- [How to complete this task] Starting with the line that contains "Versand [tab] (38, 1912)" and ending with the final line of the data below, print those lines exactly and nothing else.

- [Task material]

══════════════════════════════

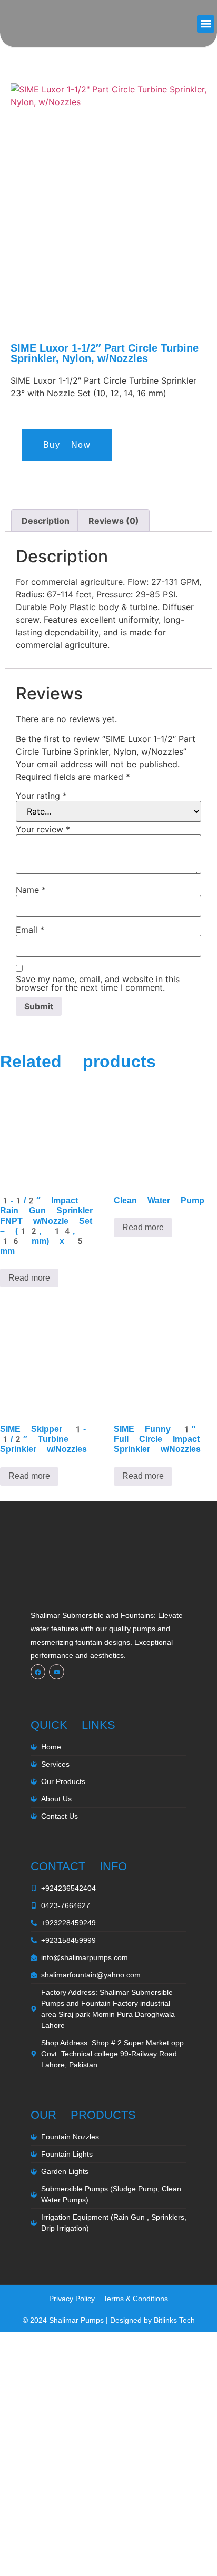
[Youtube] (56, 1671)
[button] (205, 24)
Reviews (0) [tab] (113, 521)
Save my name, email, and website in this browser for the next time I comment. (98, 983)
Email (30, 929)
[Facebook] (38, 1671)
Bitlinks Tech (174, 2320)
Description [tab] (46, 521)
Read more (29, 1277)
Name (31, 889)
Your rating (41, 795)
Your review (43, 829)
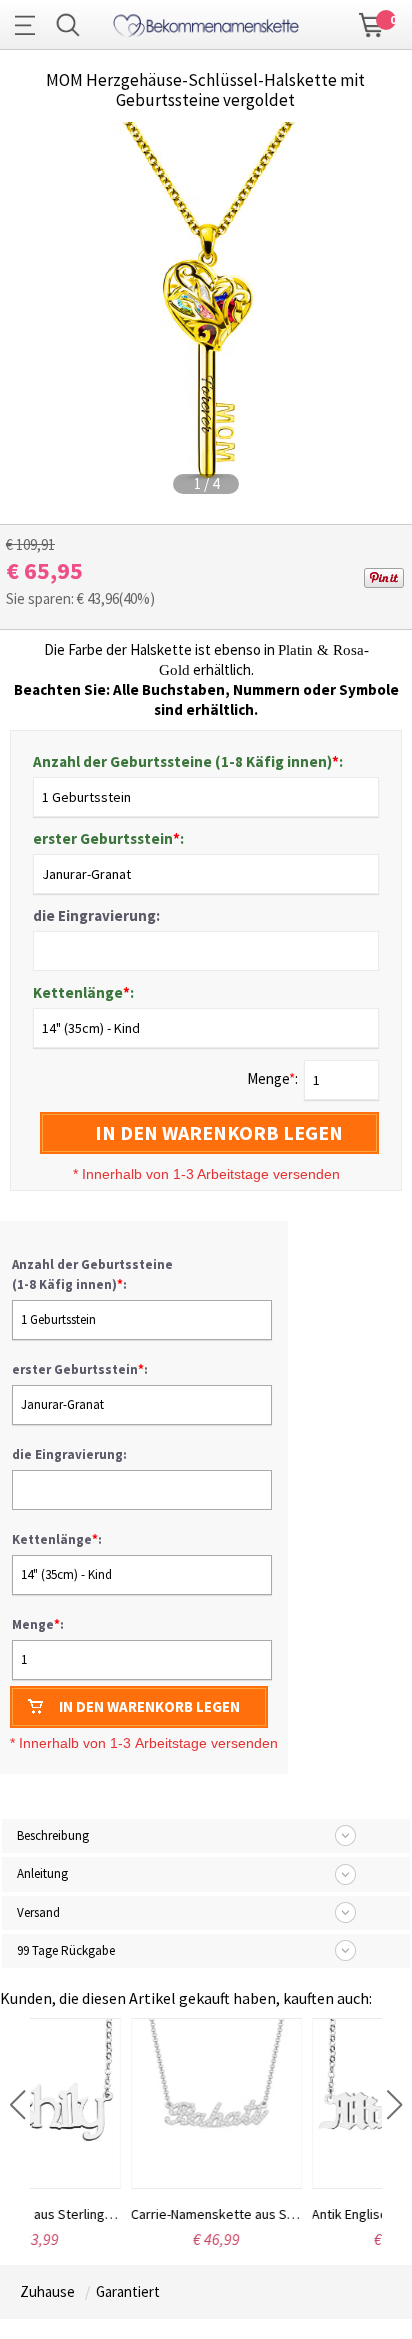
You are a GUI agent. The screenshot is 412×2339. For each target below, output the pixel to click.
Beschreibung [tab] (53, 1835)
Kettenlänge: (83, 992)
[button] (17, 2105)
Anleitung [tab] (42, 1873)
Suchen (68, 25)
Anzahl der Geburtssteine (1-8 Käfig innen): (188, 761)
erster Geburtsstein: (108, 838)
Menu (30, 25)
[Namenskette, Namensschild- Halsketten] (205, 22)
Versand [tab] (38, 1912)
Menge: (38, 1624)
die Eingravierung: (96, 915)
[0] (372, 23)
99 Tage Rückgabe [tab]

══════════════════════════════

- [Answer box]
Versand [tab] (38, 1912)
Menge: (38, 1624)
die Eingravierung: (96, 915)
[0] (372, 23)
99 Tage Rückgabe [tab]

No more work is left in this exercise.